In a proceeding pursuant to CPLR article 75 to stay arbitration of an uninsured motorist claim, State Farm Mutual Automobile Insurance Company appeals from an order of the Supreme Court, Nassau County (McCarty, J.), entered September 24, 2001, which, upon an order of the same court (Adams, J.), dated January 22, 2001, granting the petition and staying the arbitration, denied its motion for leave to renew.
Martin, Fallon Mullé, Huntington, N.Y. (Richard C. Mullé of counsel), for appellant.
Murray Lemonik, Jericho, N.Y. (Barry M. Greenberg of counsel), for petitioner-respondent.
Before: MYRIAM J. ALTMAN, J.P., SANDRA J. FEUERSTEIN, WILLIAM D. FRIEDMANN, ROBERT W. SCHMIDT, SANDRA L. TOWNES, JJ.
DECISION ORDER
ORDERED that the order is affirmed, with costs.
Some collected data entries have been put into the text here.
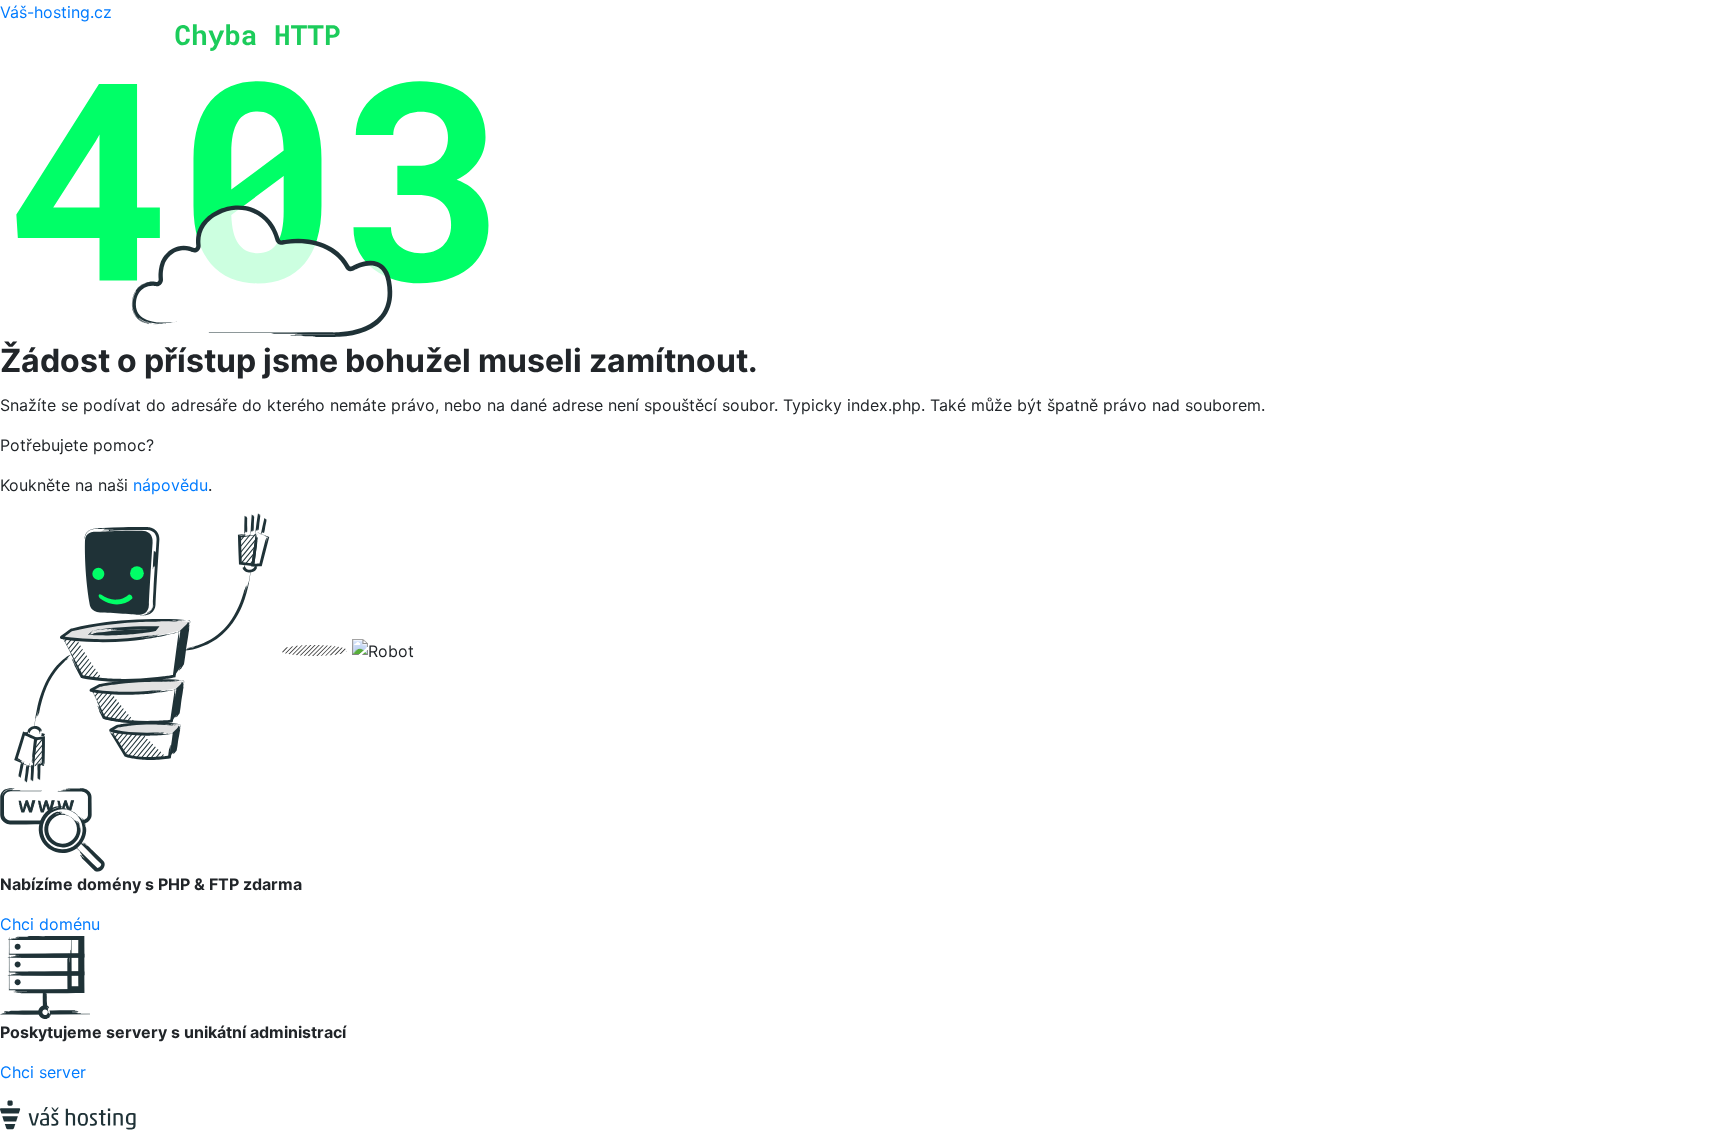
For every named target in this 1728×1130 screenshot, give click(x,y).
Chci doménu (50, 924)
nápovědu (170, 485)
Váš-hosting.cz (56, 12)
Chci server (43, 1072)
The Supreme Court properly denied the appellant's motion for leave to renew, as it offered no reasonable excuse as to why the evidence submitted with the motion was not previously submitted in opposition to the petition (see CPLR 2221[e]; Matter of Colonial Penn Ins. Co. v. Nevelus, 292 A.D.2d 381; Matter of Allstate Ins. Co. v. Taddeo, 285 A.D.2d 503). Additionally, even if the appellant's excuse was reasonable, it failed to explain the nearly five-month delay in moving to renew (see Cole-Hatchard v. Grand Union, 270 A.D.2d 447; Dankner v. Szurzan Dorf, 226 A.D.2d 669; Elgem, Inc. v. National Gypsum, 192 A.D.2d 636).
ALTMAN, J.P., FEUERSTEIN, FRIEDMANN, SCHMIDT and TOWNES, JJ., concur.